# WORK INSTRUCTION:
Go over the lines below, and when one contains the word "message", copy it.

# SOURCE DATA:
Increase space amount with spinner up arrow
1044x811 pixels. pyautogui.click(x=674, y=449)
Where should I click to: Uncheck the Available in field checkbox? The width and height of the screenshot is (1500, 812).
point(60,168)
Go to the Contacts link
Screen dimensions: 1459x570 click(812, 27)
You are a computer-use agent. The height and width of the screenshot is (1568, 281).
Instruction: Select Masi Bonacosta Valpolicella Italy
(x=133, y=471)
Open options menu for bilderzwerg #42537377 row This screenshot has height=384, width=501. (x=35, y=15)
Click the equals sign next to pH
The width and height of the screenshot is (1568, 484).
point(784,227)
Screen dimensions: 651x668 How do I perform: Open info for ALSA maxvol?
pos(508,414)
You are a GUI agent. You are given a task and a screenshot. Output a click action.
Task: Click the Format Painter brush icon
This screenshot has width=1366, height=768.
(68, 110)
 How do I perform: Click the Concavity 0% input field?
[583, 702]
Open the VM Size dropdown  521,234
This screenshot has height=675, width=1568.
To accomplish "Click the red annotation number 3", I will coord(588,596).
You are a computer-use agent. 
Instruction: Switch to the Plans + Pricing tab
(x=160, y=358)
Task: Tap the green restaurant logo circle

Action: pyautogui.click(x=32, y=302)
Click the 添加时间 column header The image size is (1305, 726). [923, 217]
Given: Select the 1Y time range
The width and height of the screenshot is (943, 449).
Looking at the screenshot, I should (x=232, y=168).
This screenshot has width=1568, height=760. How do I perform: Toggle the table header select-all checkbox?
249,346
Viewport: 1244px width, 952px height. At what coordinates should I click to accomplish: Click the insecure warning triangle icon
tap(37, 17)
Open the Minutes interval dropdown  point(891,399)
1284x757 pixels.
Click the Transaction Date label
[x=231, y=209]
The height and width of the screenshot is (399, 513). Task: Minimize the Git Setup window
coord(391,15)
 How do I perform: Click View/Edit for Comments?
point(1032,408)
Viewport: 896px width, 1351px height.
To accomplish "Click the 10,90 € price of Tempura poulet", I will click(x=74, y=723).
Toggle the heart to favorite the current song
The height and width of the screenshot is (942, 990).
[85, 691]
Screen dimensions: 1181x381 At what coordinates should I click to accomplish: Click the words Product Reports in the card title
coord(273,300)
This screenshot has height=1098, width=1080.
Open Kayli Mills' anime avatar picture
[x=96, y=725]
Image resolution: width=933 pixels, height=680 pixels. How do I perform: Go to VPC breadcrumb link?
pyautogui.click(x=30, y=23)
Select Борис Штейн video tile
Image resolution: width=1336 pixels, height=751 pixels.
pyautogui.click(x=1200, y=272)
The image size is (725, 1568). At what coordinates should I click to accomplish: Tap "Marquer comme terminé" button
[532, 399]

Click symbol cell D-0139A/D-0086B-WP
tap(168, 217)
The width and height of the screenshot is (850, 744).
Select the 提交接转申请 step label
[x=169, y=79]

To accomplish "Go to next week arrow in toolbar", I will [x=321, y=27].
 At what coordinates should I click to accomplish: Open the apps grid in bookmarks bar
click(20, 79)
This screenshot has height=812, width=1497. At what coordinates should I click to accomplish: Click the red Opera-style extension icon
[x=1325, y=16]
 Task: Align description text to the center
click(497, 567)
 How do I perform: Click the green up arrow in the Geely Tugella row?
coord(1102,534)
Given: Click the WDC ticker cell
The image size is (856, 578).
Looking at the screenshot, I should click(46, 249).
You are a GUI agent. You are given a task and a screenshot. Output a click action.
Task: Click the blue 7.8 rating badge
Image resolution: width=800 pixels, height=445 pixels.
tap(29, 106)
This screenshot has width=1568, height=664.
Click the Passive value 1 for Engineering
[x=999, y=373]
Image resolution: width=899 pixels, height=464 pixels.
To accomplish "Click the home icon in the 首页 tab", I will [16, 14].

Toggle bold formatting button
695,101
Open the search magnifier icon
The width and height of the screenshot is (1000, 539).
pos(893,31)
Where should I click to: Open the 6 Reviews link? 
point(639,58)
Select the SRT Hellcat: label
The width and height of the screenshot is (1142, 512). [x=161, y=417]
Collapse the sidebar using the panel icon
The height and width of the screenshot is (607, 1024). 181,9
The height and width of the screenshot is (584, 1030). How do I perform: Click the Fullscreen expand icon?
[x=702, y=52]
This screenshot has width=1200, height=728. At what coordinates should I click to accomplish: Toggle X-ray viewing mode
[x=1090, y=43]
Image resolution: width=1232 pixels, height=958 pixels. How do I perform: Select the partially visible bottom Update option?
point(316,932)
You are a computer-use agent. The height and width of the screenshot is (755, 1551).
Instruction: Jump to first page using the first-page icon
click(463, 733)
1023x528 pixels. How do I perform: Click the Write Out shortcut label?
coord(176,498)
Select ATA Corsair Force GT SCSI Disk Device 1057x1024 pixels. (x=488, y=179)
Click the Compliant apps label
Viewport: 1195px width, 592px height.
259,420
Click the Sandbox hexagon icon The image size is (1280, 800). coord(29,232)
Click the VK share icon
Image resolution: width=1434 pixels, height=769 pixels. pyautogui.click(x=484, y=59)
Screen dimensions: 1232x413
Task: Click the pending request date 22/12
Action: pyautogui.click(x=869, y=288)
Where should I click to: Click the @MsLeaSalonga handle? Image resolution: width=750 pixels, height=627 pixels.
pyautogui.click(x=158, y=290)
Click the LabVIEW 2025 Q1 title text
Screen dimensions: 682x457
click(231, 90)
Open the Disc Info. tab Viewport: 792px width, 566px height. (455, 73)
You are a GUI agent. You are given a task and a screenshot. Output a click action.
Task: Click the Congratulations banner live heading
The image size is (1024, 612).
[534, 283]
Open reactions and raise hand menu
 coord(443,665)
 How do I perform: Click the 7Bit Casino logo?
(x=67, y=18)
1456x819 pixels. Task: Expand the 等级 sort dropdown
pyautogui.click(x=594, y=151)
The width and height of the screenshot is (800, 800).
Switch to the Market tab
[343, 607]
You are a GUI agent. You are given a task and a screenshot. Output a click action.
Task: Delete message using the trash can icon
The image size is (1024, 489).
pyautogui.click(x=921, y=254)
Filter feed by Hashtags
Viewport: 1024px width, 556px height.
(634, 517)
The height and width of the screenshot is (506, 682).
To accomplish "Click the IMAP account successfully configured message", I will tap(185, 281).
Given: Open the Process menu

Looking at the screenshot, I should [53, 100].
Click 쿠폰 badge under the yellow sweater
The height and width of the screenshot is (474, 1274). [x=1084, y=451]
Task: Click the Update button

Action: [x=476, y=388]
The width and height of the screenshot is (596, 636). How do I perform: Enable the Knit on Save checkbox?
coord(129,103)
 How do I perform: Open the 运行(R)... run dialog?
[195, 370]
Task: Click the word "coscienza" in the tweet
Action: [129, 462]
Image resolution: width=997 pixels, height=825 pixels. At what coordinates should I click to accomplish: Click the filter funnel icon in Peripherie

# REPLY:
Task: Delete message using the trash can icon
To accomplish "Click the IMAP account successfully configured message", I will tap(185, 281).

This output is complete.